• _Trecho selecionado_

╭──

Observe que nos países que possuem serviços de saúde gratuitos, teoricamente (de acordo com os ‘liberais’/libertários), os gastos per capita com saúde deveriam ser mais altos, uma vez que os tratamentos sendo “gratuito”, o paciente não arcam diretamente com os custos e, portanto, tem incentivo para abusar do sistema nesses países. Ninguém jamais deixa de fazer tratamento por falta de dinheiro. Tudo isso deveria elevar os custos e os gastos per capita com saúde nos países com saúde gratuita, certo?

ERRADO! Se analisarmos o gasto per capita com saúde de todos os países do mundo, inclusive as sociais-democracias da Europa, o Canadá e a Austrália, descobrimos que os Estados Unidos ocupam o primeiríssimo lugar. O cidadão estadunidense gasta em média bem mais do que Noruega, Holanda, Alemanha, Suécia, Dinamarca e mais que o dobro do que gastam Canadá, Reino Unido, Austrália e França. Isso é verdade tanto em termos de gasto per capita, quanto em termos de gasto total em proporção do PIB.


Sim, amigos, esta é a realidade incômoda para os que têm fé inabalável na palavra da profetisa judia Ayn Rand e no Deus-mercado!


A realidade não corrobora sua mitologia. Tanto é verdade, que a principal demanda dos eleitores na atual campanha eleitoral nos EUA é nada menos que saúde pública gratuita para todos. Lembre-se disso a próxima vez que alguém repetir aquela frase de efeito da queridinha Margareth Thatcher que “o socialismo dura até acabar o dinheiro dos outros”. A propósito, não consta que os canadenses, suecos e australianos financiem seus serviços de saúde com o “dinheiro dos outros”, mas com seu próprio.


Os fracos pressupostos filosóficos de Mises:


O principal livro de Ludwig Von Mises, “A Ação Humana”, não tem este nome à toa. A economia, ao contrário da história, segundo ele, não é uma ciência do passado e dos dados já acabados. O homem é um ser de ação, e até quando não age sua inação é uma escolha. Ação pressupõe desconforto, a tentativa de migrar de uma situação menos satisfatória para uma melhor, segundo uma avaliação subjetiva do agente.


 “Racionalismo, praxeologia e economia não lidam com as causas e objetivos finais da ação, mas com os meios usados para a consecução do fim pretendido. Por mais insondáveis que sejam as profundezas de onde emerge um impulso ou instinto, os meios que o homem escolhe para satisfazê-lo são determinados por uma consideração racional de custos e benefícios” (Ação Humana, p.40; Epistemological Problems of Economics, p. 52).


Primeiro, não apenas as motivações externas (e internas) determinam a ação, mas também os meios externos e as capacidades próprias do sujeito; segundo, é evidente que os indivíduos pensam, mesmo que mal e parcamente, o que irão fazer o que nada mais é que um truísmo. Se, entretanto, nisso aí entra uma "consideração racional de custos e benefícios", é algo que depende inteiramente do que se busca fazer e, portanto, de todas as determinações mencionadas acima.

╰──

• _Dados_
╭──

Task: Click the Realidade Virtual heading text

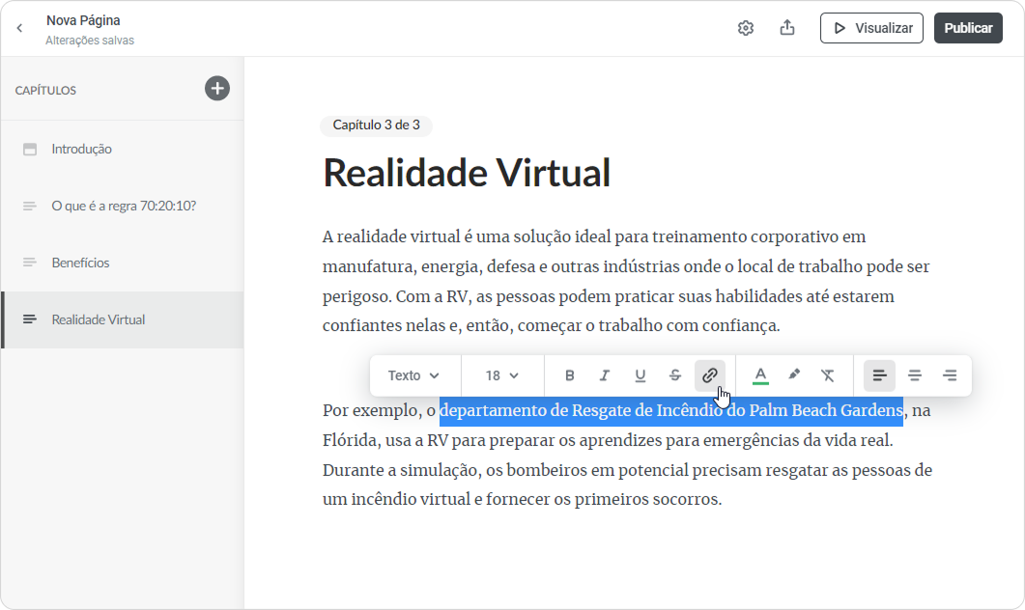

╰──

• _Instruções do exercício_
1 – Pode reescrever a parte do trecho selecionado que abre com as palavras contendo "O principal livro" e fecha com "Economics, p. 52).", substituindo "desconforto" por "inquietação"?
2 – Você pode dar continuidade ao texto sobre os pressupostos filosóficos de Mises a partir do ponto em que ele termina?

• _Resultados das tarefas_
1 –
O principal livro de Ludwig Von Mises, “A Ação Humana”, não tem este nome à toa. A economia, ao contrário da história, segundo ele, não é uma ciência do passado e dos dados já acabados. O homem é um ser de ação, e até quando não age sua inação é uma escolha. Ação pressupõe inquietação, a tentativa de migrar de uma situação menos satisfatória para uma melhor, segundo uma avaliação subjetiva do agente.


 “Racionalismo, praxeologia e economia não lidam com as causas e objetivos finais da ação, mas com os meios usados para a consecução do fim pretendido. Por mais insondáveis que sejam as profundezas de onde emerge um impulso ou instinto, os meios que o homem escolhe para satisfazê-lo são determinados por uma consideração racional de custos e benefícios” (Ação Humana, p.40; Epistemological Problems of Economics, p. 52).

2 –
Sobre o nosso “economista” autor de um livro bem vendido onde ele expõe sua ‘teoria’, intitulado “A Ação Humana”, ele explica assim sua teologia, digo, PRAXEOLOGIA:


A praxeologia é uma ciência teórica e sistemática, e não histórica. Seu escopo é a ação humana e independe de qualquer circunstância ambiental, acidental e individual. [...] Suas afirmações e proposições não são derivadas através da experiências. São, como a lógica e a matemática, à priori. Não estão sujeitas à verificação ou falsificação baseada na experiência ou em fatos.”


Para quem quiser conferir, essa peripécia dele está escrita na seção 1 do capítulo 2 da Parte 1 do tal livro. Ludwig von Mises ainda afirmou que a demanda determina a oferta, ou seja, o consumo determina a produção, através de um exemplo trivial para refinados economistas de boteco:


Não é porque existem destilarias que as pessoas bebem uísque; é porque as pessoas bebem uísque que existem destilarias”.


Muito sagaz ele com esse exemplo. Porque antes de haverem destilarias, as pessoas bebiam o uísque que jorrava da terra. E depois, para estimular a emergência da existência do uísque, resolveram inventá-las...

Primeiro que não existem ações sociais puramente reflexivas. Toda ação social é uma síntese de múltiplas alternativas, experiências e determinações de cada indivíduo. O erro da praxeologia é justamente o de considerar uma ação social ahistórica, apriorística, sem sua fundação material, com base unicamente na finalidade da mesma. Isto é, desconsiderando todas as alternativas, experiências, determinações, possibilidades e potencialidades que geram uma e não outra ação social desse e não daquele indivíduo. O acúmulo social se daria por meio dessa constante situação de busca por um estado de ser mais satisfatório para o indivíduo. Um completo subjetivismo que ignora os processos sociais (e até biológicos) na dinâmica da evolução do homem.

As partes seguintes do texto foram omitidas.